Close calls in highway work zones occur all too often

Amelia Earhart Bridge is lit in orange during a past National Work Zone Awareness Week safety campaign. Submitted photo.


Highway construction projects are continuing across the state with modified work practices. And as always, work zone safety is a top priority for the Kansas Department of Transportation, Kansas Turnpike Authority and partner organizations. Unfortunately, there are oftentimes close calls in work zones.

KDOT Equipment Operator Specialist Kent Portenier, from the Phillipsburg office, realized a vehicle traveling through a work zone did not see him.


“I took off towards the ditch just as the driver hit the corner of the stopped pickup,” Portenier said. “The driver also swerved into the ditch and fortunately missed hitting me as I was running to safety.”


KTA Structures Worker Caleb Provo, from the Wichita office, was in a dump truck during a striping operation when he saw a semi traveling in the wrong lane.


“There was no way the driver could stop in time, and he tried to – unsuccessfully – squeeze between me and the barrier wall to avoid a collision,” Provo said. “Ultimately, the semi driver ended up crashing into the back end of my attenuator.”


Portenier, Provo and others are sharing their stories this week as part of a blog series to help illustrate the importance of work zone safety. Read all the blogs here –


“Close calls are all too common for highway workers, law enforcement and emergency responders who are serving the public,” said KDOT State Transportation Engineer Burt Morey. “It’s imperative that all drivers make paying attention and focusing on the road their main priorities every time they get in a vehicle.”

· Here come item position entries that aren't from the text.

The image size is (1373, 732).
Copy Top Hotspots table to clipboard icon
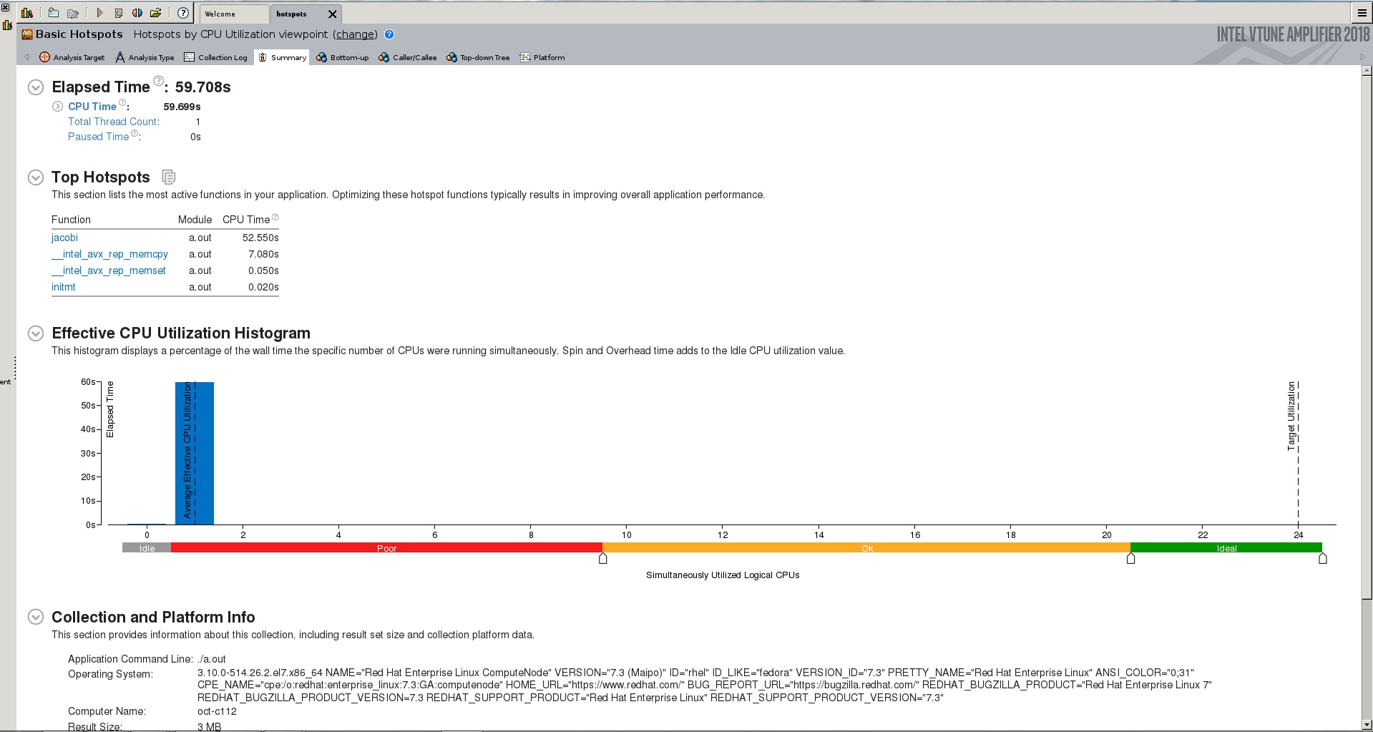tap(169, 177)
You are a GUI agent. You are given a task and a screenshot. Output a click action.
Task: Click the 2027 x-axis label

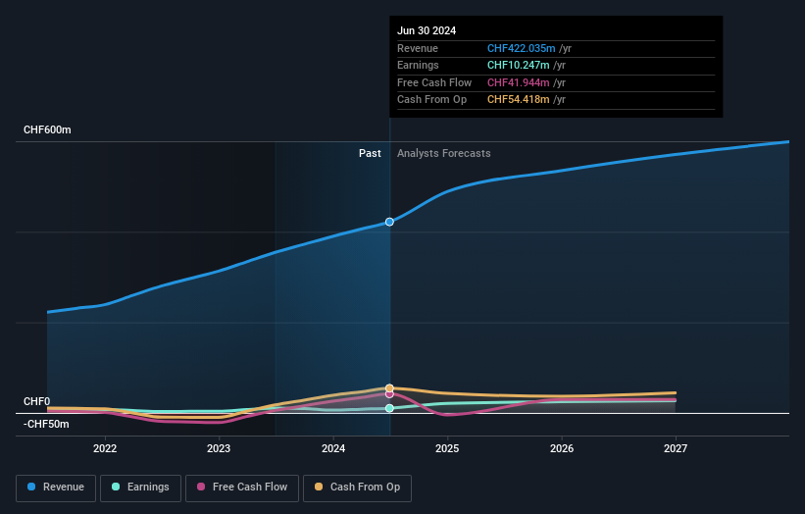click(676, 448)
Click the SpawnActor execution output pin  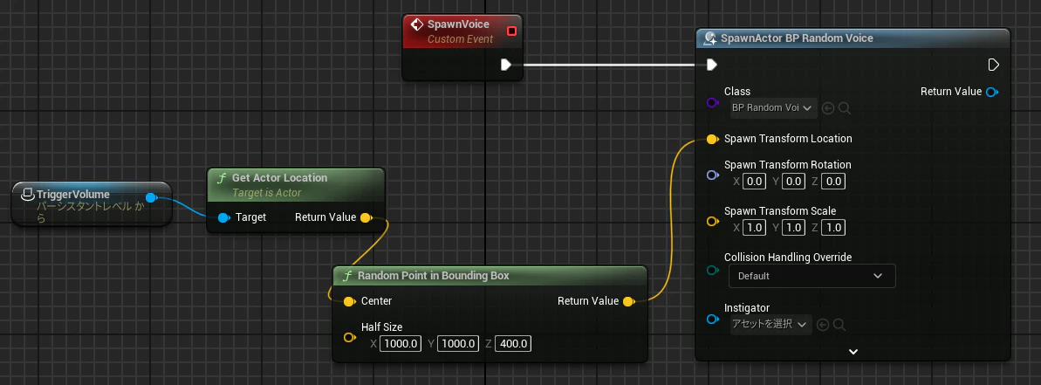(x=994, y=65)
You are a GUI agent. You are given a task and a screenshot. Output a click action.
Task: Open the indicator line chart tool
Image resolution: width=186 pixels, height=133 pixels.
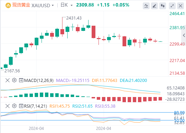coord(146,6)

National Work Zone Awareness Week, which is April 20-24, raises awareness of the dangers highway workers and motorists face in work zones. Last year in Kansas, 1,420 work zone crashes occurred in which 437 people were injured and seven people were killed. A few locations around the state will be lit in orange to highway work zone safety, such as the Amelia Earhart Memorial bridge in Atchison.